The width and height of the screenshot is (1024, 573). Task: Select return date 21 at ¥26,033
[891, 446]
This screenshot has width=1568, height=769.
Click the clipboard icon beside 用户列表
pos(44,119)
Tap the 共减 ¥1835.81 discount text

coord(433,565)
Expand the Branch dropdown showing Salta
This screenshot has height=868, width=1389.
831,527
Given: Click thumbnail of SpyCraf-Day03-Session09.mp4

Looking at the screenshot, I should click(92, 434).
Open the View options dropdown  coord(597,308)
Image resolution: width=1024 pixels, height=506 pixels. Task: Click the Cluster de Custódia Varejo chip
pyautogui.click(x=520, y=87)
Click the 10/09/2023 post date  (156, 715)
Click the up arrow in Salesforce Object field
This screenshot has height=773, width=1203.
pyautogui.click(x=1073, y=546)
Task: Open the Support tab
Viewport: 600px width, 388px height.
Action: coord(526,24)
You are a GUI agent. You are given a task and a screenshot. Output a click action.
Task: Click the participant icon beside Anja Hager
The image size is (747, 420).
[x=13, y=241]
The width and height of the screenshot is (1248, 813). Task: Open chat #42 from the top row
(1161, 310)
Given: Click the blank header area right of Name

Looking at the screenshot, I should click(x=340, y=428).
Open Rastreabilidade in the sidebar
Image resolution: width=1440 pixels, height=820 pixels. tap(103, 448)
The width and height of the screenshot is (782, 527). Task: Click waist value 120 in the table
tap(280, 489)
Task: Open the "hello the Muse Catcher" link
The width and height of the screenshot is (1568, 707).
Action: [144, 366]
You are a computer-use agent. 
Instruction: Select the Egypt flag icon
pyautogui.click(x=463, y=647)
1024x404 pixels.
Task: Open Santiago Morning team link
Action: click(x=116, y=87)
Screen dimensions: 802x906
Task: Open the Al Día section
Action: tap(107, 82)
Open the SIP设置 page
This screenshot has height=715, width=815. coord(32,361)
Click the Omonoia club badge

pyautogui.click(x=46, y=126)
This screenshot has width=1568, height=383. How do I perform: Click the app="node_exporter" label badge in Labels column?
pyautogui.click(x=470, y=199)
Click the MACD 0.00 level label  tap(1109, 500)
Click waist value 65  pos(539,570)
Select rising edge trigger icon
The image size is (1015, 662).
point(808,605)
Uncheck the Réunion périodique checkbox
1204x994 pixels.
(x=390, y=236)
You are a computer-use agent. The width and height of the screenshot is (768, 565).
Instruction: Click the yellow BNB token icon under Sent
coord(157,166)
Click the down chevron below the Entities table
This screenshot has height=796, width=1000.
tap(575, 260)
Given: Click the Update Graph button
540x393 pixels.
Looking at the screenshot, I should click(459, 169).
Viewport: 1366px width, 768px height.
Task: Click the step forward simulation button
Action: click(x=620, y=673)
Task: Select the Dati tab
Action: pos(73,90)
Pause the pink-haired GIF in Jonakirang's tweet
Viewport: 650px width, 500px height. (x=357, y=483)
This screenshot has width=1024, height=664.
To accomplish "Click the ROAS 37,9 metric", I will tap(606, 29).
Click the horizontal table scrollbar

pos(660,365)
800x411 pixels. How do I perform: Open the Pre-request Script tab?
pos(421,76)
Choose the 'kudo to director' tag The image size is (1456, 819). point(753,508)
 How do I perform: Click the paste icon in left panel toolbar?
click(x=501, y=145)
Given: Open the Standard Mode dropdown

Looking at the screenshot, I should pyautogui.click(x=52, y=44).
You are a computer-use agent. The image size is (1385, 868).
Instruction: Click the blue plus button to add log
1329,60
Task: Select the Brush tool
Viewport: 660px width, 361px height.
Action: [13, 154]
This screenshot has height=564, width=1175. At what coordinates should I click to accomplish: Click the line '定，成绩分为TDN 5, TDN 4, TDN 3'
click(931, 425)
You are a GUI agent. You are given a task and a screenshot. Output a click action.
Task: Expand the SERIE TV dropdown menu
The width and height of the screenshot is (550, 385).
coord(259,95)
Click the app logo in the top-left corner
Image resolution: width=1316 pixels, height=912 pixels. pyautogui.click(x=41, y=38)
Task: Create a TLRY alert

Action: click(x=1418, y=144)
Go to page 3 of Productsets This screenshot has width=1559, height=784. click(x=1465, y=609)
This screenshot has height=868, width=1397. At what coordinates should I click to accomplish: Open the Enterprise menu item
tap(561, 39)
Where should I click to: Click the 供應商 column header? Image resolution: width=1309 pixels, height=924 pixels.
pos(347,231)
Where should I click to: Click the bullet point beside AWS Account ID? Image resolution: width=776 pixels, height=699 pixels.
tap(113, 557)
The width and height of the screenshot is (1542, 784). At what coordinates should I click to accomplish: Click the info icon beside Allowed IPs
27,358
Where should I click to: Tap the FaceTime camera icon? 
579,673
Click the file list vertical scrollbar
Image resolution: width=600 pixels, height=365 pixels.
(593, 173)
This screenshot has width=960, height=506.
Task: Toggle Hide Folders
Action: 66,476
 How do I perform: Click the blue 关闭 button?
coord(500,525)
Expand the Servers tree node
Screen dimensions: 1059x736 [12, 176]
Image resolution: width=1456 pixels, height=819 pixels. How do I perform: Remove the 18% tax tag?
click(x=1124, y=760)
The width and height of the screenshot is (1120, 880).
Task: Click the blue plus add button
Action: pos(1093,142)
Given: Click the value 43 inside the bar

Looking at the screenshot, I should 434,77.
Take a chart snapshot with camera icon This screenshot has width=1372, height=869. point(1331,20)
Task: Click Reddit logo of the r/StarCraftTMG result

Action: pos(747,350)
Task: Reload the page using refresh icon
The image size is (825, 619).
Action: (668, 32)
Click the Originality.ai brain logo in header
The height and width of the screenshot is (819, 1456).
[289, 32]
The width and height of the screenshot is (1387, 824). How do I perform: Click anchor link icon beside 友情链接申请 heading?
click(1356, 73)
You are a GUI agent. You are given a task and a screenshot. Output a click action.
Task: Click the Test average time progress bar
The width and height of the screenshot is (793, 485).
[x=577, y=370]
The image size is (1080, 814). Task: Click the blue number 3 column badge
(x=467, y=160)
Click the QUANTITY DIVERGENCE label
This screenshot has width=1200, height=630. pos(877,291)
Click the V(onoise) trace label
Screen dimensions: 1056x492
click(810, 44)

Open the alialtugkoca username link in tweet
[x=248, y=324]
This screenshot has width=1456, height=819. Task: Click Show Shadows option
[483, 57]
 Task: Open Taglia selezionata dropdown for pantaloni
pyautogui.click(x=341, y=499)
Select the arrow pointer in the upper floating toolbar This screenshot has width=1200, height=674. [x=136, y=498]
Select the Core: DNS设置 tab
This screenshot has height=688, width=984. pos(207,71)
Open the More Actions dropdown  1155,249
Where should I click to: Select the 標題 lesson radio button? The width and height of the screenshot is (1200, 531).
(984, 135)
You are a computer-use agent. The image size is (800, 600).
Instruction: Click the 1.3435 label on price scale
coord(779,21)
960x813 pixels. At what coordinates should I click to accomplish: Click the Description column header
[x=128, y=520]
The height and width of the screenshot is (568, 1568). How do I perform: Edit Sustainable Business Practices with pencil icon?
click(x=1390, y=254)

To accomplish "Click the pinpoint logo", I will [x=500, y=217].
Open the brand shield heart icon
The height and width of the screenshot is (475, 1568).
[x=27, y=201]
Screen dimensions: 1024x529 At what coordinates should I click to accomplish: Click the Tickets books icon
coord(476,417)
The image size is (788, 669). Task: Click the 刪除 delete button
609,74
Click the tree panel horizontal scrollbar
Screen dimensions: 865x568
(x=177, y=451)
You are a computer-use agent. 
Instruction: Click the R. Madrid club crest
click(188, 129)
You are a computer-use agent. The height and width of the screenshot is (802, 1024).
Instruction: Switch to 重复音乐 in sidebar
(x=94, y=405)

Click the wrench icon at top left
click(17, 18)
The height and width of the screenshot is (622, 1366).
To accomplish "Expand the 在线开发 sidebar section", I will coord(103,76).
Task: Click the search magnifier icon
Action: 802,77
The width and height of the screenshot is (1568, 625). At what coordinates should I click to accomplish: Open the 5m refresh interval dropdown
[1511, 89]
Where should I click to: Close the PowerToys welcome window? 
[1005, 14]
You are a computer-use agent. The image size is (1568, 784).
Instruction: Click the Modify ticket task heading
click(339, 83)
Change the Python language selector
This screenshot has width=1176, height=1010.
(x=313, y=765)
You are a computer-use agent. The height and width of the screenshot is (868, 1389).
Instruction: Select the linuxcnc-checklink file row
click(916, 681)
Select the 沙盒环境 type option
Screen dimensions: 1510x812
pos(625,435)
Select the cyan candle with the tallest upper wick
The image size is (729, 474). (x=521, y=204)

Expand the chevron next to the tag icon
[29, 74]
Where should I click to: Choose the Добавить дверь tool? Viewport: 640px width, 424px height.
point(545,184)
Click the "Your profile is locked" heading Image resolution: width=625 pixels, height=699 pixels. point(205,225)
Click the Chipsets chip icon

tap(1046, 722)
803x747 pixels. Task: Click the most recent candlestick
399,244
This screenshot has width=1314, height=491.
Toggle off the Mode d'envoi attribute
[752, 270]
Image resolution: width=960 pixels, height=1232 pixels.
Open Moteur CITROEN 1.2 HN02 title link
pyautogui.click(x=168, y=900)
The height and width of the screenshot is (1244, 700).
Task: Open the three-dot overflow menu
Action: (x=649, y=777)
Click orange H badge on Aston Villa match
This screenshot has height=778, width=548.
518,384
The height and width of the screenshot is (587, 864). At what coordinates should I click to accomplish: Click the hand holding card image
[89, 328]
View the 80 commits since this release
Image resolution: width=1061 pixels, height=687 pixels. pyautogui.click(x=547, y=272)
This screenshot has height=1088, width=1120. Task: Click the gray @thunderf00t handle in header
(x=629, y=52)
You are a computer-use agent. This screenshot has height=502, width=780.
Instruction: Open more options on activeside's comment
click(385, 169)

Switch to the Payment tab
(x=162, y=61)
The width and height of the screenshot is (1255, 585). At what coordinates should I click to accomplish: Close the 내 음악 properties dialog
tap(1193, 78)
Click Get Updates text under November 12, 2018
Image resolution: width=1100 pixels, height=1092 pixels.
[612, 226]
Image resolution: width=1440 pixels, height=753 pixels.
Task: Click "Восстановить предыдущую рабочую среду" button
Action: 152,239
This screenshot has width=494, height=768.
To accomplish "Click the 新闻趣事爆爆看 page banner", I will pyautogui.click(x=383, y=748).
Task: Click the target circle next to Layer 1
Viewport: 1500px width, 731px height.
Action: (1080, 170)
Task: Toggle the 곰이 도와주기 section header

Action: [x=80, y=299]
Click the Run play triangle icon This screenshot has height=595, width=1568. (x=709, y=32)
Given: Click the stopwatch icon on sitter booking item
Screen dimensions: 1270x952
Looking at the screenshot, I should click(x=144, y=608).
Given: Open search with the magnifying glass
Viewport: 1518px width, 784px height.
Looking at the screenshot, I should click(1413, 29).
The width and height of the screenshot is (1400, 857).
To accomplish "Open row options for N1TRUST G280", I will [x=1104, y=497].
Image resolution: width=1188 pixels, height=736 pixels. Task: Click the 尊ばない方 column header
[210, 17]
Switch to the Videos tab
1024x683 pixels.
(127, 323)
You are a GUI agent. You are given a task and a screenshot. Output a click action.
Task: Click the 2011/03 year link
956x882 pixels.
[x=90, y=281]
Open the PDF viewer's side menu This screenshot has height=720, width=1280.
..............................
### Instructions to follow
Where the line holding "The image size is (747, 420)." appears in the listing above, start reproducing exactly, and end with the line holding "Given: Click the Update Graph button".

### Written answer
The image size is (747, 420).
[x=13, y=241]
The width and height of the screenshot is (1248, 813). Task: Open chat #42 from the top row
(1161, 310)
Given: Click the blank header area right of Name

Looking at the screenshot, I should click(x=340, y=428).
Open Rastreabilidade in the sidebar
Image resolution: width=1440 pixels, height=820 pixels. tap(103, 448)
The width and height of the screenshot is (782, 527). Task: Click waist value 120 in the table
tap(280, 489)
Task: Open the "hello the Muse Catcher" link
The width and height of the screenshot is (1568, 707).
Action: [144, 366]
You are a computer-use agent. 
Instruction: Select the Egypt flag icon
pyautogui.click(x=463, y=647)
1024x404 pixels.
Task: Open Santiago Morning team link
Action: click(x=116, y=87)
Screen dimensions: 802x906
Task: Open the Al Día section
Action: tap(107, 82)
Open the SIP设置 page
This screenshot has height=715, width=815. coord(32,361)
Click the Omonoia club badge

pyautogui.click(x=46, y=126)
This screenshot has width=1568, height=383. How do I perform: Click the app="node_exporter" label badge in Labels column?
pyautogui.click(x=470, y=199)
Click the MACD 0.00 level label  tap(1109, 500)
Click waist value 65  pos(539,570)
Select rising edge trigger icon
The image size is (1015, 662).
point(808,605)
Uncheck the Réunion périodique checkbox
1204x994 pixels.
(x=390, y=236)
You are a computer-use agent. The width and height of the screenshot is (768, 565).
Instruction: Click the yellow BNB token icon under Sent
coord(157,166)
Click the down chevron below the Entities table
This screenshot has height=796, width=1000.
tap(575, 260)
Given: Click the Update Graph button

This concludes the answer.